The Daily Mirror Reporter
issue date :2005-Jul-30

NATIONAL Association of Non-Governmental Organisations (Nango) director,
Jonah Mudehwe on Thursday said the major challenges facing NGOs and civil
society after UN special envoy Anna Kajumulo Tibaijuka's report on the
clean-up is following up on its findings and recommendations so they become
Reacting to the report, largely discredited by authorities in Harare as
false and biased, Mudehwe said its benefits would only be achieved if every
sector was willing to follow up on issues raised.
The government has dismissed the report as one-sided, saying it takes no
cognisance of safety nets it has put to alleviate the plight of
Murambatsvina victims.
Nango said there was need for a thorough post mortem to chart the way
forward and draw up a programme of action to address problems brought about
by the displacement of people, especially in urban areas.

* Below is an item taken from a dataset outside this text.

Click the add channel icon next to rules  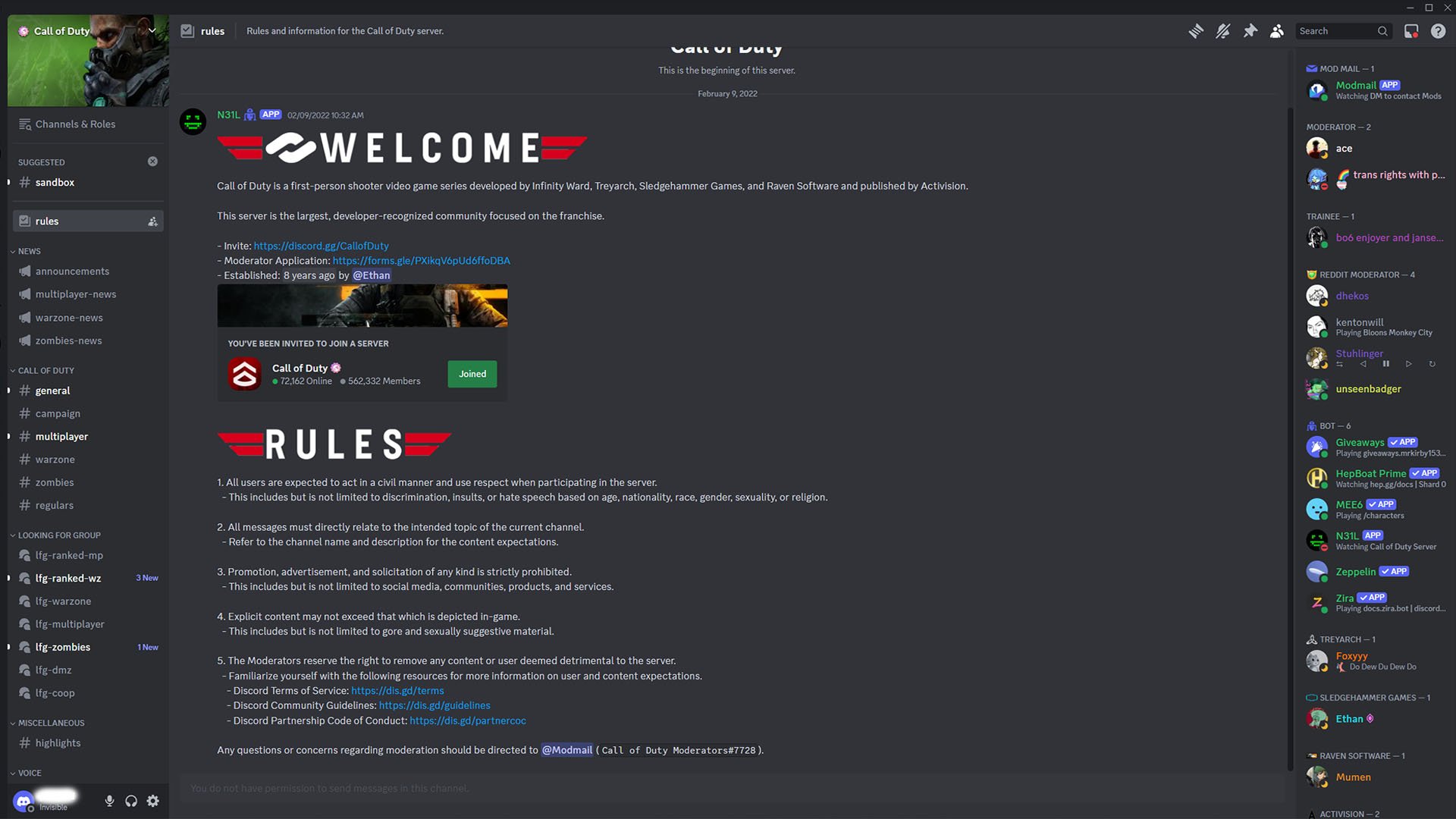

"The special envoy's report posits for the NGO sector and civil society the
challenge to make follow up actions to ensure the findings and
recommendations are binding.
 "The benefit of the report can only be realised to the extent to which we
are committed to follow up on the issues raised in the report," he said.
Some of Tibaijuka's recommendations are that government halts demolitions of
illegal structures and provides shelter for the affected.
Nango also recommended that dialogue between civic groups and the government
should be improved to avert a humanitarian crisis, Mudehwe said.
"Nango also recommends that dialogue and mutual understanding between
government and civil society improves, along with the working environment of
human rights defenders and humanitarian agencies for the benefit of affected
people before there is an irreversible humanitarian catastrophe," he said.
Nango, Mudehwe added, had also been overwhelmed by the positive response
Tibaijuka got from government during her two-week tour of duty here.